■ **TEXTO EXTRAÍDO**
Sostengo que Jacques Tourneur fue un jornalero de la gloria porque supo hacer abundancia de la escasez; del menos, más. Cobrando un salario bastante reducido para lo que se pagaba en el Hollywood de su tiempo, ascendió al parnaso cinéfilo pese a las limitaciones de los presupuestos con los que siempre trabajó. Dos semanas de rodaje le bastaron para contarnos en los 70 minutos que dura La mujer pantera (1942) una de las más arrebatadas historias de amor de toda la historia del cine fantástico: la de Irena Dubrovna (Simone Simon), una misteriosa serbia que dibuja a la pantera que guarda una jaula del zoo neoyorquino de Central Park, una bella maldita condenada por terribles atavismos a convertirse en un felino, como el que la inspira, cada vez que se enamore de un tipo y llegue el momento de consumar.
Sí señor, como tantas cosas, destinadas a tener una transcendencia inimaginable cuando se concibieron, las cintas de serie B surgieron como respuesta de las majors —Metro-Goldwyn-Mayer (MGM), Warner Bros., Paramount Pictures, 20th Century Fox, Universal Pictures, Columbia Pictures…— a la pérdida de espectadores que trajo el crac de 1929. Prestos a maximizar beneficios, los grandes estudios optaron por ofrecer dos largometrajes al precio de uno. Así la gran producción, el filme de mayor interés artístico, pasó a ser conocido como el “A”; el de relleno del programa, como el “B”.
Cuando 30 años después Godard —siempre el gran Godard— dedicó a la Monogram Pictures —junto con la Republic el estudio por excelencia de los consagrados en exclusiva a la producción de Serie B— Al final de la escapada (1960), este cine barato se había convertido en ese placer cinéfilo que es hoy —en sus buenos ejemplos, claro está—, amen de sinónimo de todas las producciones limitadas económicamente, sin olvidar esa salvaguarda del cine de géneros —western, terror, ciencia ficción, noir— que ha sido la serie B desde sus albores.

■ **INSTRUCCIONES DE TAREAS**
A – Ordena como lista numerada las líneas del listado que van desde su comienzo hasta la línea que contiene "pos(687,377)", ambas incluidas, sin las líneas en blanco.
B – Retoma el texto sobre Jacques Tourneur y el cine de serie B y continúalo a partir de su última oración.
El texto y el listado son materiales independientes entre sí.

■ **FILAS**
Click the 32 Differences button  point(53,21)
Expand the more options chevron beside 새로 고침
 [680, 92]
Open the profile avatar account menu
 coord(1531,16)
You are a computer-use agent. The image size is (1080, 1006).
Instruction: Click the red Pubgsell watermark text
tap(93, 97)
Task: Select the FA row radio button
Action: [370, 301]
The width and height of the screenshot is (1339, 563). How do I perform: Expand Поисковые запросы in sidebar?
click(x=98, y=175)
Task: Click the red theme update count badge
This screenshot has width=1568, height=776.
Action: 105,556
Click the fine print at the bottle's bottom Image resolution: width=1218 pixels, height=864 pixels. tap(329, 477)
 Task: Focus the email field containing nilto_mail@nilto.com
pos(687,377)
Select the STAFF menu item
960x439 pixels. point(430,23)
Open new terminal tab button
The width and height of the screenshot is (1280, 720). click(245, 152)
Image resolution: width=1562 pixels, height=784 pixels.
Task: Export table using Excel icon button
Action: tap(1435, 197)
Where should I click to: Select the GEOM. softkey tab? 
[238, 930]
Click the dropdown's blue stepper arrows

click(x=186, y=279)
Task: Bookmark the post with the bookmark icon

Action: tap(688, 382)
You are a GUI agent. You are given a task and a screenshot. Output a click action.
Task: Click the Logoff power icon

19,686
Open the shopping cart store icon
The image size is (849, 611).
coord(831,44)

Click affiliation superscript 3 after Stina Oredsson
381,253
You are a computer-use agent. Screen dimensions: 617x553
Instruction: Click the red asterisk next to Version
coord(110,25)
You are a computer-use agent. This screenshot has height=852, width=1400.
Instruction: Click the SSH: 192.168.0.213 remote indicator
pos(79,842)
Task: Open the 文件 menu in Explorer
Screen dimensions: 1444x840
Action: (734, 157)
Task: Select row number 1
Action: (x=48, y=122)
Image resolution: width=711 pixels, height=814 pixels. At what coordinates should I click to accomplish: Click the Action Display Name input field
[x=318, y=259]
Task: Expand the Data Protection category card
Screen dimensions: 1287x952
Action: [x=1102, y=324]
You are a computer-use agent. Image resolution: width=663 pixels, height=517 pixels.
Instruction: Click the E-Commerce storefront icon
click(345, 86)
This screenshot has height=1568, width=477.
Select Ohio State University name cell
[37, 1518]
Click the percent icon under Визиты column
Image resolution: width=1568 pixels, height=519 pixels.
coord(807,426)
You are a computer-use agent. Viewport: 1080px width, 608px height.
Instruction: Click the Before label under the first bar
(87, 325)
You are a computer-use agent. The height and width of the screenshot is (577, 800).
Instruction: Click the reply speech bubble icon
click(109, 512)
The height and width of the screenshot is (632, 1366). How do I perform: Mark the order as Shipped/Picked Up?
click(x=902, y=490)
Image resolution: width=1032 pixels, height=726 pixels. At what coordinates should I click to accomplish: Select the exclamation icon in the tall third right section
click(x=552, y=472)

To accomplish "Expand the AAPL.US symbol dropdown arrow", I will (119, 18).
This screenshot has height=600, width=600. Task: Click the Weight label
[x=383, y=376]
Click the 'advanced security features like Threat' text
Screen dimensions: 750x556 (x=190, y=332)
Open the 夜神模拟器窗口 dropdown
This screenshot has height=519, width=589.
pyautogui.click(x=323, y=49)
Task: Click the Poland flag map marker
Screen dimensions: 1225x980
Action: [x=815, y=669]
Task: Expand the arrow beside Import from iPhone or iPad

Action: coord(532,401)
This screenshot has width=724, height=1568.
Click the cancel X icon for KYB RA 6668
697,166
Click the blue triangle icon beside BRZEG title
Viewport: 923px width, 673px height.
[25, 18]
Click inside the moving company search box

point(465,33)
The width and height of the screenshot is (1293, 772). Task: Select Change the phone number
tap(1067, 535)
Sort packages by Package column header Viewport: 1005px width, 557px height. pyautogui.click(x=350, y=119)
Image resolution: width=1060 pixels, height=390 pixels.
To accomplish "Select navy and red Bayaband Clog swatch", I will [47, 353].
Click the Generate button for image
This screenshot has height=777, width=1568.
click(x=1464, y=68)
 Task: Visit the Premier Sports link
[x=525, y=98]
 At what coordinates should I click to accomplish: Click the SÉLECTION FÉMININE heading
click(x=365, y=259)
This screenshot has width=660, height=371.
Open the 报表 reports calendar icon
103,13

■ **RESPUESTAS POR TAREA**
A –
1. Click the 32 Differences button  point(53,21)
2. Expand the more options chevron beside 새로 고침
3.  [680, 92]
4. Open the profile avatar account menu
5.  coord(1531,16)
6. You are a computer-use agent. The image size is (1080, 1006).
7. Instruction: Click the red Pubgsell watermark text
8. tap(93, 97)
9. Task: Select the FA row radio button
10. Action: [370, 301]
11. The width and height of the screenshot is (1339, 563). How do I perform: Expand Поисковые запросы in sidebar?
12. click(x=98, y=175)
13. Task: Click the red theme update count badge
14. This screenshot has width=1568, height=776.
15. Action: 105,556
16. Click the fine print at the bottle's bottom Image resolution: width=1218 pixels, height=864 pixels. tap(329, 477)
17.  Task: Focus the email field containing nilto_mail@nilto.com
18. pos(687,377)

B –
A diferencia de otros de los grandes del presupuesto reducido —Mark Robson, Anthony Mann, Robert Wise…—, que sólo trabajaron dentro de los parámetros de la serie B en el comienzo de su filmografía, Tourneur siempre se vio obligado a hacer virtud de la necesidad, a esa superación mediante el talento de la inferioridad de condiciones en la producción. Y lo hizo con tanto tino que algunas de sus películas cuentan entre las mejores de toda la historia del cine.
Constantemente revalorizado desde el final de su filmografía, en la actualidad sus cintas más extrañas, más apartadas de los circuitos televisivos y demás cauces de exhibición del cine antiguo, son codiciadas por los cinéfilos con la misma avidez que las primeras ediciones del Siglo de Oro por los bibliófilos. Hablar de Jacques Tourneur son palabras mayores. Sí señor. Más que uno de esos mercenarios de la puesta en escena, que al cabo fueron todos los cineastas del Hollywood clásico, el autor de La mujer pantera fue uno de esos directores profesionales de películas que alcanzaron la gloria del parnaso fílmico por un jornal.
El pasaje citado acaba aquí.